** TEXT UNDER STUDY follows **

John D'Errico on 19 Mar 2020
Edited: John D'Errico on 19 Mar 2020
It is important that if your matrix is sparse, that we use sparse matrix examples to test anything out.
Regardless, I would always do a comparison of other methods to a direct find. For example...
A = sprand(10000,10000,.0005);
So, on average, 5 elements per row. If some rows have no non-zeros, then this will return zero as the index of the last element.
tic
[ir,ic] = find(A);
maxcolind = accumarray(ir,ic,[10000,1],@max);
toc
Elapsed time is 0.026327 seconds.
This will not fail, even if some rows are empty of non-zeros.
sum(maxcolind == 0)
ans =
59
The random example I created had 59 rows that were entirely zero.
If you want to find the array reorderRow as you asked for, then just do this:
r = find(maxcolind);
reorderRow = [r,maxcolind(r)];
Benson Gou on 19 Mar 2020
Dear John,
Thanks a lot. Your code took 0.002112 s for a sparse matrix 974 x 632. It works well.
Benson

James Tursa on 19 Mar 2020
Edited: James Tursa on 19 Mar 2020
You can use a mex routine for this and avoid all temporary data copies. E.g., a direct approach:
/* File: find_last_nz.c
*
* C = find_last_nz(S)

** End of TEXT UNDER STUDY **
** SUPPLIED INFORMATION follows **

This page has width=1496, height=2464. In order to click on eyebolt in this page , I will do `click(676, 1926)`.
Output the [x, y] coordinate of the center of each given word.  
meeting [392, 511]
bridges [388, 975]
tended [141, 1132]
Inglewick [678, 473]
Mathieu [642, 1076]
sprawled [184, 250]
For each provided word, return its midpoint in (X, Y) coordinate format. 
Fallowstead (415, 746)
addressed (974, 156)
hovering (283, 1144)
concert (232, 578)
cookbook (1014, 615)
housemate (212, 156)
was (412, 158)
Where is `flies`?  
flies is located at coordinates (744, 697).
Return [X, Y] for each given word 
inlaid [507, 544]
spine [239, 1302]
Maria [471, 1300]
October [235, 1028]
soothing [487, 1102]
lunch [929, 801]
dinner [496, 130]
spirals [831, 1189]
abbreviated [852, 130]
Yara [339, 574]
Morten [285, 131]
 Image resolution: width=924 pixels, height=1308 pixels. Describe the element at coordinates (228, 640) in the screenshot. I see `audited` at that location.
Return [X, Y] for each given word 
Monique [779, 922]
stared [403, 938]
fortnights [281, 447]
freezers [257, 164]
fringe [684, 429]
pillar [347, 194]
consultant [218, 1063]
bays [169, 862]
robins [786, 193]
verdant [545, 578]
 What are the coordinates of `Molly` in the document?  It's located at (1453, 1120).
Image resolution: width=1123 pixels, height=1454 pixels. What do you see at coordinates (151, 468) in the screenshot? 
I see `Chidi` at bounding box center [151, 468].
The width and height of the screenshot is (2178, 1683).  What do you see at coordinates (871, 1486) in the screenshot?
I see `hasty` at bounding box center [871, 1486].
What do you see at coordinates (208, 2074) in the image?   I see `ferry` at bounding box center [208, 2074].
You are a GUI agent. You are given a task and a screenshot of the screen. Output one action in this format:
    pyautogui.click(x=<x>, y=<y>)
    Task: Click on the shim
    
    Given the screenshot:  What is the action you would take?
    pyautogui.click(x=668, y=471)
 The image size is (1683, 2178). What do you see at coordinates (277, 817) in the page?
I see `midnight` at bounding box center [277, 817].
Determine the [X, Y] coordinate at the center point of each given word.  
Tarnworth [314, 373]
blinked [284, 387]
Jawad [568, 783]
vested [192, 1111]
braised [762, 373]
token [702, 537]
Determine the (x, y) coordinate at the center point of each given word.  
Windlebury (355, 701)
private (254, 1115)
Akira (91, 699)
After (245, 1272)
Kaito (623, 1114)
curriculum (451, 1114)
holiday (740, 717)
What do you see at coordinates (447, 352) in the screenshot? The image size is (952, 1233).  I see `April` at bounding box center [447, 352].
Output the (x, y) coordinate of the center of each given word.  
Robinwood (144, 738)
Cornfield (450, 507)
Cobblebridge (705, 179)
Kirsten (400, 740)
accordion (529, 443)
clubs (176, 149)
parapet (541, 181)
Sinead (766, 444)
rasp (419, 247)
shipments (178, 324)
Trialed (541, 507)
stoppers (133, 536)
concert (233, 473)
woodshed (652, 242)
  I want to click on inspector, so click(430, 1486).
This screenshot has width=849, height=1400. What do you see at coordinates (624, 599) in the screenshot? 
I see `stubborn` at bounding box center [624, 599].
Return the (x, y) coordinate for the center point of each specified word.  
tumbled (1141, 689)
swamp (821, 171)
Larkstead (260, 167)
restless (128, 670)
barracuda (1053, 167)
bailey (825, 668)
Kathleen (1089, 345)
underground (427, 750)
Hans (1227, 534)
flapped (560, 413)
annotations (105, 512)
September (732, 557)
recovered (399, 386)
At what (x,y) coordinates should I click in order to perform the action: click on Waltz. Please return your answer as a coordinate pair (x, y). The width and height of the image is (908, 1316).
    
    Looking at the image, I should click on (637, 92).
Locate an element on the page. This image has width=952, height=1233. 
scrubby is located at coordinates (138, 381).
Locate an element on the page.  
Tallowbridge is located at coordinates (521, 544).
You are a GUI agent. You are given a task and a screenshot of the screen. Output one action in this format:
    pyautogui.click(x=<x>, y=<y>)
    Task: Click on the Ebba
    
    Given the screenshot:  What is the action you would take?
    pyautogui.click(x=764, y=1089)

** End of SUPPLIED INFORMATION **

TASKS TO PERFORM>
**A.** In the forum thread on finding each row's last nonzero element, rewrite the passage starting at "A = sprand(10000,10000,.0005);" and ending at "empty of non-zeros.", changing "non-zeros" to "nonzeros".
**B.** Answer these questions from the forum thread on finding each row's last nonzero element:
(i) What density value is passed to sprand when the test matrix is created?
(ii) How many rows of the random example were entirely zero?
(iii) What were the dimensions of the sparse matrix Benson Gou ran the code on?
**C.** Continue the forum thread on finding each row's last nonzero element from the point where it stops.

SOLVED TASKS>
**A.**
A = sprand(10000,10000,.0005);
So, on average, 5 elements per row. If some rows have no nonzeros, then this will return zero as the index of the last element.
tic
[ir,ic] = find(A);
maxcolind = accumarray(ir,ic,[10000,1],@max);
toc
Elapsed time is 0.026327 seconds.
This will not fail, even if some rows are empty of nonzeros.

**B.**
(i) .0005
(ii) 59
(iii) 974 x 632

**C.**
*
* Finds column number of last non-zero element in each row of sparse matrix
* S = sparse matrix (double or logical)
* C = full column vector containing the columns numbers for each row
*
* Programmer: James Tursa
*/
/* Includes ----------------------------------------------------------- */
#include "mex.h"
/* Gateway ------------------------------------------------------------ */
void mexFunction(int nlhs, mxArray *plhs[], int nrhs, const mxArray *prhs[])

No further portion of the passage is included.